The alloy according to the invention is preferably used as a horizontal continuous casting mass manufactured. It can be used without complex melt cleaning Die casting alloy with low oxide contamination are melted: one important prerequisite for achieving high elongation values in the die-cast part.

When melting, any contamination of the melt, especially through Avoid copper or iron. The cleaning of the permanently refined according to the invention AlSi alloy is preferably carried out by means of a purge gas treatment with inert gases using an impeller.

Grain refinement is preferably carried out in the alloy according to the invention. For this purpose, the alloy can be gallium phosphide and / or indium phosphide in an amount corresponding to 1 to 250 ppm, preferably 1 to 30 ppm phosphorus are fed. Alternatively or additionally, the alloy can be used for grain refinement also contain titanium and boron, with the addition of titanium and boron over a master alloy with 1 to 2% by weight of Ti and 1 to 2% by weight of B, the rest being aluminum, he follows.
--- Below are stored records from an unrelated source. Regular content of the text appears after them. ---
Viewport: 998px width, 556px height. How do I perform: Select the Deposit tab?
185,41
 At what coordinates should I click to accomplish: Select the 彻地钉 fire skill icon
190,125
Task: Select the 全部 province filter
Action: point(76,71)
The aluminum master alloy preferably contains 1.3 to 1.8% by weight of Ti and 1.3 to 1.8 wt% B and has a Ti / B weight ratio of about 0.8 up to 1.2. The content of the master alloy in the alloy according to the invention is preferably set to 0.05 to 0.5% by weight.

The aluminum alloy according to the invention is particularly suitable for production of safety components in the die casting process.

Claims (9)

Aluminum alloy for die casting components with high elongation in the as-cast state, with
8.5 to 10.5% by weight silicon
0.3 to 0.8 wt% manganese
Max. 0.06 wt% magnesium
Max. 0.15 wt% iron
Max. 0.03 wt% copper
Max. 0.10 wt% zinc
Max. 0.15 wt% titanium
0.05 to 0.5 wt% molybdenum
30 to 300 ppm strontium or 5 to 30 ppm sodium and / or 1 to 30 ppm calcium for permanent upgrading;
optionally still
0.05 to 0.3% by weight of zirconium
Gallium phosphide and / or indium phosphide in an amount corresponding to 1 to 250 ppm phosphorus for grain refinement
Titanium and boron, added via an aluminum master alloy with 1 to 2 wt.% Ti and 1 to 2 wt.% B, for grain refinement;
and the balance aluminum and inevitable impurities. Aluminum alloy according to claim 1, characterized by 50 to 150 ppm strontium. Aluminum alloy according to claim 1 or 2, characterized by max. 0.05 wt% magnesium. Aluminum alloy according to one of claims 1 to 3, characterized by 0.10 to 0.20% by weight of zirconium. Aluminum alloy according to one of claims 1 to 4, characterized by 0.08 to 0.25% by weight of molybdenum. Aluminum alloy according to one of claims 1 to 5, characterized by gallium phosphide and / or indium phosphide in an amount corresponding to 1 to 30 ppm phosphorus. Aluminum alloy according to one of claims 1 to 6, characterized by an aluminum master alloy with 1.3 to 1.8 wt .-% titanium and 1.3 to 1.8 wt .-% boron and a titanium / boron weight ratio between 0 , 8 and 1.2. Aluminum alloy according to one of claims 1 to 7, characterized by 0.05 to 0.5 wt .-% aluminum master alloy. Use of an aluminum alloy according to one of claims 1 to 8 for die-casting safety components in automotive engineering.